Pic rolled out earlier this year in a dozen overseas territories and has grossed almost $10 million to date.
Permitting herself considerable creative license, screenwriter Laeta Kalogridis imagines what might have stopped Vikings from settling in North America. Story opens at the end of a failed first expedition as a lone Wampanaog Indian woman discovers a frightened young orphan in the belly of a smoldering Norse “dragon ship.” She takes him home, where he is accepted into the tribe.
Fifteen years later, the invaders return, only now, the abandoned young man has grown into “Lord of the Rings” and “Xena: Warrior Princess” veteran Karl Urban, an oddly proportioned action hero whose Hugh Jackman-like facial features sit perched atop a beefcake frame. Urban spends most of the movie wearing little more than a leather loincloth, though editors Jay Friedkin and Glen Scantlebury seem to be working overtime cutting around his bulky but sub-Spartan physique.
While Urban strains to carry the movie, it is the monstrous Vikings who actually prove most compelling. An ominous lot, they lumber about in silhouette like the dark Orcs from Ralph Bakshi’s “Lord of the Rings” cartoons, while Renee April’s detailed costumes — all horns and skulls and metal scales — evoke the more recent live-action trilogy. The invaders’ gnarled snorts and guttural Icelandic dialogue strike a fearsome contrast to the mild-tempered, English-speaking natives.
Something is clearly afoot in Hollywood that projects about ancient Mayan, Spartan and Viking showdowns are being developed and released. As a follow-up to Nispel’s “Texas Chainsaw Massacre” remake, “Pathfinder” seems like sheer lunacy, the equivalent of Zack Snyder remaking Inuit chase movie “Atanarjuat the Fast Runner.” And yet, with a visual sense to rival Ridley Scott’s, Nispel ensures that every shot tells a story, mixing the meticulous landscape aesthetic of Hudson River School painters Thomas Cole and Asher B. Durand with the macabre imagery of contemporary fantasy artists, enhanced by the helmer’s decision to shoot against real British Columbia wilderness.

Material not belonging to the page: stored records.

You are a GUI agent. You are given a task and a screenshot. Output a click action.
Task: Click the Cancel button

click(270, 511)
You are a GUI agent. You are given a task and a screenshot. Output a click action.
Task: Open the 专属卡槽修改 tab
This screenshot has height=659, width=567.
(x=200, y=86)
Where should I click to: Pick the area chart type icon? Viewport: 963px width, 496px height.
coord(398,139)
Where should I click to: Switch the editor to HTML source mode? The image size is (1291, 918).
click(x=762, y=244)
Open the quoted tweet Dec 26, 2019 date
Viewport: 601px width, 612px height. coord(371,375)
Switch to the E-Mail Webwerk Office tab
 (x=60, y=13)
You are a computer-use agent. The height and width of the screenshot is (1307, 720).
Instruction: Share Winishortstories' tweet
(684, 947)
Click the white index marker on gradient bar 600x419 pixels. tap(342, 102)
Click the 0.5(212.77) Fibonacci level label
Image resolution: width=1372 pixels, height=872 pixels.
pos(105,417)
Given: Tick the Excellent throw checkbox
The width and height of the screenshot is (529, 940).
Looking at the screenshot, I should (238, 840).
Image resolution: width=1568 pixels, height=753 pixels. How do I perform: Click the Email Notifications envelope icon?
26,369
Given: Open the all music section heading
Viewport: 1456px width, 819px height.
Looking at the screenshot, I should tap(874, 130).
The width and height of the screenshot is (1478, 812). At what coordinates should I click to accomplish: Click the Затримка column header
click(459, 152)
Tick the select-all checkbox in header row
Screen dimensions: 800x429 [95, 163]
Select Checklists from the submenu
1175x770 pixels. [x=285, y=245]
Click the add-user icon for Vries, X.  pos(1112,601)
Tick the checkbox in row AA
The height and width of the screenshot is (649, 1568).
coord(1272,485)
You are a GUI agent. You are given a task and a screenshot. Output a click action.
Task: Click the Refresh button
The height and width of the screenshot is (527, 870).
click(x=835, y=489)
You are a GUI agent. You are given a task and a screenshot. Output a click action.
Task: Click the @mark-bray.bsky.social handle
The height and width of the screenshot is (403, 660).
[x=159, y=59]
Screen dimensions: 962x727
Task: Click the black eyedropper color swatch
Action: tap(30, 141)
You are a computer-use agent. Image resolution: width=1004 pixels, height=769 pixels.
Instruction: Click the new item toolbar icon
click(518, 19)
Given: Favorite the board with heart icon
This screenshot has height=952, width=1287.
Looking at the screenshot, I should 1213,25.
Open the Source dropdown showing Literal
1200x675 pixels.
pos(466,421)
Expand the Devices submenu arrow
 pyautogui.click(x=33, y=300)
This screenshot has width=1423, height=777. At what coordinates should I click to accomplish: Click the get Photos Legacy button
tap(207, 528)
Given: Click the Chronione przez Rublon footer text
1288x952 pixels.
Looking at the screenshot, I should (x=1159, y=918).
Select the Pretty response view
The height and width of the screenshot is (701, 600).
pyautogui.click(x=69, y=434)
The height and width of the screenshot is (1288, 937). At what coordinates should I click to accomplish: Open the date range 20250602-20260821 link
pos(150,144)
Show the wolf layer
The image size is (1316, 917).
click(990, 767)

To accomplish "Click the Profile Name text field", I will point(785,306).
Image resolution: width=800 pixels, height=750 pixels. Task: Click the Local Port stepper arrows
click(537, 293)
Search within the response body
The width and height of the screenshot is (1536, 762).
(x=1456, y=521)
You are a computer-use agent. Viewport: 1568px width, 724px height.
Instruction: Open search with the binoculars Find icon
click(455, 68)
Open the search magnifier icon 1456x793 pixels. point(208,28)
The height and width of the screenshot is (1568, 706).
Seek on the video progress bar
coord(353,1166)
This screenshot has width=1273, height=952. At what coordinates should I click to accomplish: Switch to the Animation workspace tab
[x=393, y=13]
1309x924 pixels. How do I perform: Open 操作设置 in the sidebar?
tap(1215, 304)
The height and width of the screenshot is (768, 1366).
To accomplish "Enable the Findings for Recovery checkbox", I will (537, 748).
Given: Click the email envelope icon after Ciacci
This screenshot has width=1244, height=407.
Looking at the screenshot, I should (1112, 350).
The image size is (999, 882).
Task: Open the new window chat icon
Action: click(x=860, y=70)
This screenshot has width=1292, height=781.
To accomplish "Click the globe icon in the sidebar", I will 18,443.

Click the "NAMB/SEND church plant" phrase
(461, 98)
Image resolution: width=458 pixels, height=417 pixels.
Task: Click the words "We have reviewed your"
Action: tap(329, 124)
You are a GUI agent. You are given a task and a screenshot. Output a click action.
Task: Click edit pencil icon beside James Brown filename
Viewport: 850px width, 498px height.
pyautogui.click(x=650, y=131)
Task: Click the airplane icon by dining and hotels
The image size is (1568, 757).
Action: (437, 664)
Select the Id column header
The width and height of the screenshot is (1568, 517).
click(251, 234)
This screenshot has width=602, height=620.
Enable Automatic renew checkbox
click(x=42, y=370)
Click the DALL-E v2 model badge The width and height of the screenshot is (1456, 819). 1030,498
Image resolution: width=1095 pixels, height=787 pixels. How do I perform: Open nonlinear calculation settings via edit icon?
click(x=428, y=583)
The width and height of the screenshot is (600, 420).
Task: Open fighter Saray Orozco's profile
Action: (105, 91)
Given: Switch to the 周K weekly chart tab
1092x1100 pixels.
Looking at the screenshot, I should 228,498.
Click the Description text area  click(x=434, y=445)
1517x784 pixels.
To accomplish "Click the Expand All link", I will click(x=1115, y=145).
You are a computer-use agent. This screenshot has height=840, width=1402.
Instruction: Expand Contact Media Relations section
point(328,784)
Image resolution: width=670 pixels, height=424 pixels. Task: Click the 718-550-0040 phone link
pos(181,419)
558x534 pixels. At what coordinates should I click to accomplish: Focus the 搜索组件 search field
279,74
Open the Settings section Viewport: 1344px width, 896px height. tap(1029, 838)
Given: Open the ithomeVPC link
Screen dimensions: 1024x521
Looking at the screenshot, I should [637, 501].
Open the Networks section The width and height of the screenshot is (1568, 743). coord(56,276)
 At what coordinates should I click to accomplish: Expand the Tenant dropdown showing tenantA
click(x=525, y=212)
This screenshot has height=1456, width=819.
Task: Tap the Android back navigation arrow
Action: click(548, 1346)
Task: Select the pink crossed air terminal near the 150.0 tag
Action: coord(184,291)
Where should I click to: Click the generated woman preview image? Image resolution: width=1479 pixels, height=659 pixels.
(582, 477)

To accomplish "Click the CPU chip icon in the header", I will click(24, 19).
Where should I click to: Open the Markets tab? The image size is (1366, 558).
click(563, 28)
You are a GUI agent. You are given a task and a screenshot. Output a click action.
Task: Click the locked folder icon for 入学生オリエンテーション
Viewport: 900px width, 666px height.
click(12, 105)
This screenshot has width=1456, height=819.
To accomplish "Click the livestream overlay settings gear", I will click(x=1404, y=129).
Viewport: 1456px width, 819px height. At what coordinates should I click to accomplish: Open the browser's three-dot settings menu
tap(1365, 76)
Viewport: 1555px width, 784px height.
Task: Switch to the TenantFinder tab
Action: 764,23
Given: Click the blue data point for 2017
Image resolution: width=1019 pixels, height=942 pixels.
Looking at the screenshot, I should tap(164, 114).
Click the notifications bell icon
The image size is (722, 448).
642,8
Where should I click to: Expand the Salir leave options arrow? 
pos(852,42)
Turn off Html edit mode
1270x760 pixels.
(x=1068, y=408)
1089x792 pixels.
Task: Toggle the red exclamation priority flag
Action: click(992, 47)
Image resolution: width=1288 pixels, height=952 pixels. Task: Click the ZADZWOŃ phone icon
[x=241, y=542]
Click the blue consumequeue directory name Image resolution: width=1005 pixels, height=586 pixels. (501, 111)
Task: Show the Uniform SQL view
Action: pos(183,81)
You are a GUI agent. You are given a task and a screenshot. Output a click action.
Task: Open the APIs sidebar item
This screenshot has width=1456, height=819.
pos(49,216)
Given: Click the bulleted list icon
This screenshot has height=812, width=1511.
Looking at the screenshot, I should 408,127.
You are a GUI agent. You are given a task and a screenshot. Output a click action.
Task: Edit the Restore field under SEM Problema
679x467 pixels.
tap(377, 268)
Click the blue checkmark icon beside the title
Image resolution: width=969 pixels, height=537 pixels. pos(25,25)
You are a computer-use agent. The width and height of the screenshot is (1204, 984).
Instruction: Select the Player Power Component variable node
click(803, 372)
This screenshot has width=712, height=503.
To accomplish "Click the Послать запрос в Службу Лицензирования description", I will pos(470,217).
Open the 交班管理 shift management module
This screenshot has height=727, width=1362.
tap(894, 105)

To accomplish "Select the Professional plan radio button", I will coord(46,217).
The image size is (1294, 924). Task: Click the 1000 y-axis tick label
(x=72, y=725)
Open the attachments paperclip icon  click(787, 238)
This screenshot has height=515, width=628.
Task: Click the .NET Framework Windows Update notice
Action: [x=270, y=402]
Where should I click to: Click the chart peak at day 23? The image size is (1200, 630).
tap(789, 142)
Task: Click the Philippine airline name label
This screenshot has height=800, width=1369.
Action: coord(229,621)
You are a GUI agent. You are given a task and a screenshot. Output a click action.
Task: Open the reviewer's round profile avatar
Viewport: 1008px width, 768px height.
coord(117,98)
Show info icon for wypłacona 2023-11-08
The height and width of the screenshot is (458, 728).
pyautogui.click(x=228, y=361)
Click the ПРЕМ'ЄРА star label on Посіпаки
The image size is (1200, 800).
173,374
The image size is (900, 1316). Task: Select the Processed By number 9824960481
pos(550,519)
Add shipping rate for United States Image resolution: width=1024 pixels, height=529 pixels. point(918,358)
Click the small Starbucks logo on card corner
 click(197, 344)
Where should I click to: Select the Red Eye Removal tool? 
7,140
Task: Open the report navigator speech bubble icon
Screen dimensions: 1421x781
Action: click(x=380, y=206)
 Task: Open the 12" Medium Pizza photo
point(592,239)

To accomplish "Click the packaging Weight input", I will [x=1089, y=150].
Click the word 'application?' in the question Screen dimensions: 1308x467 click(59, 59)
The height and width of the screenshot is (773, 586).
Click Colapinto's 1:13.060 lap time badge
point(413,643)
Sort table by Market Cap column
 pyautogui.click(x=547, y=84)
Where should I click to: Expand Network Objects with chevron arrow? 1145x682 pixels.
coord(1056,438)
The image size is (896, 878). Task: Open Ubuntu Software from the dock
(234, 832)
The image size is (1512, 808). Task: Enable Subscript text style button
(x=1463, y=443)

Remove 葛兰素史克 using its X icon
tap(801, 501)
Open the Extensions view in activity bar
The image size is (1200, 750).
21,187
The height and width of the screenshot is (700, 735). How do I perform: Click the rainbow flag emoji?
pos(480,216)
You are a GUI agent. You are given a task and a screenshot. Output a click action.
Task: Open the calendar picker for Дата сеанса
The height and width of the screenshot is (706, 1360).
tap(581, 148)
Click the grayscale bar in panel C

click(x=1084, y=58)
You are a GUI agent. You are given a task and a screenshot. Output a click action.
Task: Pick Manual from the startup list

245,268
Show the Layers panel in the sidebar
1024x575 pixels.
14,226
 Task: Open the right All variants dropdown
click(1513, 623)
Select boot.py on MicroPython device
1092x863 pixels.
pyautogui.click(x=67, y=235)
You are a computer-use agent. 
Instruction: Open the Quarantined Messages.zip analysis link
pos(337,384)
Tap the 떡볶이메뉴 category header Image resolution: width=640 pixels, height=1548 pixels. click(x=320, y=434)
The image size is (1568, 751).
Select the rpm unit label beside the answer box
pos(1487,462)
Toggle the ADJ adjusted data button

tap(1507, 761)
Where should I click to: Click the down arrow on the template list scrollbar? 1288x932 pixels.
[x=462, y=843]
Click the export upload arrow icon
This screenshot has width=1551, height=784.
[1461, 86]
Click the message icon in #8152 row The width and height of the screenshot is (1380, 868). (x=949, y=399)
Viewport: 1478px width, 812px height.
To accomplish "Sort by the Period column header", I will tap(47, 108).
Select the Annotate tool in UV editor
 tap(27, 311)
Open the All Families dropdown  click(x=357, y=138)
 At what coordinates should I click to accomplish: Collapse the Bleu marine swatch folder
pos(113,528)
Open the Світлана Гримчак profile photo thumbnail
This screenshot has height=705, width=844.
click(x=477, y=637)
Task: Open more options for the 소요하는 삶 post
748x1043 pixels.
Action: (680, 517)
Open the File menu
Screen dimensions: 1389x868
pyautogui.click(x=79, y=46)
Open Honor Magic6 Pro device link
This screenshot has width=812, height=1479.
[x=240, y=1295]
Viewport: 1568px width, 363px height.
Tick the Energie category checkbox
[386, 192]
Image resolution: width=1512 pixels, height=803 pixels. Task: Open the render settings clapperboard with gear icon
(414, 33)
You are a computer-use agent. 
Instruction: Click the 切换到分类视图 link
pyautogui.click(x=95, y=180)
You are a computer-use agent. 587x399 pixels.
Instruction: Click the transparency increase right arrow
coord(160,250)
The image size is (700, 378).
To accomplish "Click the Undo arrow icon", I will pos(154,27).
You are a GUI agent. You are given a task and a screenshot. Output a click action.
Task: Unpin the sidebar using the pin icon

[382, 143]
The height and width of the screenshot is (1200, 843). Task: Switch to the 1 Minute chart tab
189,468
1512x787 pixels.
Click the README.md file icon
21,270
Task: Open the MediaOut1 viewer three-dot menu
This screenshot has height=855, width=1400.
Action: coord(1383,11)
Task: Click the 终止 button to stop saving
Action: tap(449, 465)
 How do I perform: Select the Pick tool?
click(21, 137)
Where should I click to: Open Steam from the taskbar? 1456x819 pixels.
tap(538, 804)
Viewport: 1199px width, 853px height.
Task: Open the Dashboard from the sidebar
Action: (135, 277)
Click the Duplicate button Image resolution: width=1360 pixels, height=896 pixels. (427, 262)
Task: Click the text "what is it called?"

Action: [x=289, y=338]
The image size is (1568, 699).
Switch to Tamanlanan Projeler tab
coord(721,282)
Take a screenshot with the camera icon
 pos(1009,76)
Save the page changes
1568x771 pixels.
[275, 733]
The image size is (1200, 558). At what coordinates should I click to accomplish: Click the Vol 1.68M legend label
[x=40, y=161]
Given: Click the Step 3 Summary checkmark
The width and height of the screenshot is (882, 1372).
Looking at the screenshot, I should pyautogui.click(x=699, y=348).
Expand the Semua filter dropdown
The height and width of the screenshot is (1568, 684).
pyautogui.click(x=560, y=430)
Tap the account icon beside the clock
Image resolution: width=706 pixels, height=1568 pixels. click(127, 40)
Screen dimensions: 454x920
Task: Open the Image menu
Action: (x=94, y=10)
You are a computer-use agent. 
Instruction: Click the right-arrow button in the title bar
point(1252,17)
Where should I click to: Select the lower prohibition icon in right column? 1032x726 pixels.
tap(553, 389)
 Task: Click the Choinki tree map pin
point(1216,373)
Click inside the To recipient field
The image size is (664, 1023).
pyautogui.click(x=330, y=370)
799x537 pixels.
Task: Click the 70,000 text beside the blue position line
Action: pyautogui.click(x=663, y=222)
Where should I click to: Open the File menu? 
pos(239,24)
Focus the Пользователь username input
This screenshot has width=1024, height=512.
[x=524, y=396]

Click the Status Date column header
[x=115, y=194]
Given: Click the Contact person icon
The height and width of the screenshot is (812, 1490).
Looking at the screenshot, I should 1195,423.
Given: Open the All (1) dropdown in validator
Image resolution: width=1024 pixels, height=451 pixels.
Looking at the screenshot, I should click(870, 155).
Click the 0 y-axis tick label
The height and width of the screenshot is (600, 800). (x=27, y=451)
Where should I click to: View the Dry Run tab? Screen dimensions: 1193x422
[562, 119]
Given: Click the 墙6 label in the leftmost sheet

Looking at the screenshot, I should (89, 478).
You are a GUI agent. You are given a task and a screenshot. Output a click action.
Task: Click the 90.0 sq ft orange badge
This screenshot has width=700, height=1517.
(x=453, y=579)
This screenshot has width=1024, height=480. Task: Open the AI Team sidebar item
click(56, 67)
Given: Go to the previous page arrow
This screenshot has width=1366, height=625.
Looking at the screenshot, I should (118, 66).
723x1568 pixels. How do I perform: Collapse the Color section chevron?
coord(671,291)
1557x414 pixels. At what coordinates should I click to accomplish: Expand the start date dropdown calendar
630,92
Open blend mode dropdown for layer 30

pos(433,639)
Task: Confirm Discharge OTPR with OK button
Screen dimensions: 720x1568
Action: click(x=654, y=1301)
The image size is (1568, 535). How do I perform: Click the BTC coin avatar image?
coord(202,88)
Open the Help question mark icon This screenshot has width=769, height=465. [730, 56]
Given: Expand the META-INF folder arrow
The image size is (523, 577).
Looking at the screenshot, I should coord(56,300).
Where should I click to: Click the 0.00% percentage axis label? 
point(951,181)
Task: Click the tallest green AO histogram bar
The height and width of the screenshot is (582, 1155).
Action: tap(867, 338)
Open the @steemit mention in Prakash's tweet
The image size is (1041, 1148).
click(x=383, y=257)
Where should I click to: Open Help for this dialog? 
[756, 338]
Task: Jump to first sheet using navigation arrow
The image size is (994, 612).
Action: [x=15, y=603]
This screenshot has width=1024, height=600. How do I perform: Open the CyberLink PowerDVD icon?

Gone is the spare poetry and arctic mysticism of Gaup’s original. Instead, Nispel trades in dense, sophisticated compositions. Reteaming with regular lenser Daniel C. Pearl, he stacks every frame with layers of movement and texture from extreme foreground to deep, distant background. Yet the pic has difficulty carrying a thought from one shot to the next.
Individual shots pack a strong emotional punch, but entire scenes — such as a high-speed sled chase — unfold with numb, disorienting confusion. In general, the pic handles action well. Whether fending off bear attacks or a full-blown avalanche, Ghost (as Urban’s character is called) twirls his sword and attacks in the well-choreographed style of a true matinee idol.
But Nispel proves clumsy with actors, relying more on blocking than the nuances of actual performance. Characters are exaggerated cartoons, hardly human at all.
“Pathfinder’s” Vikings are certainly evil enough, but they are largely faceless and interchangeable, with no one personality more despicable than the others. To evoke the desired feelings, the pic instead relies on cues from the City of Prague Philharmonic Orchestra and Chorus — half bone-rattling marches, half martyr-minded arias.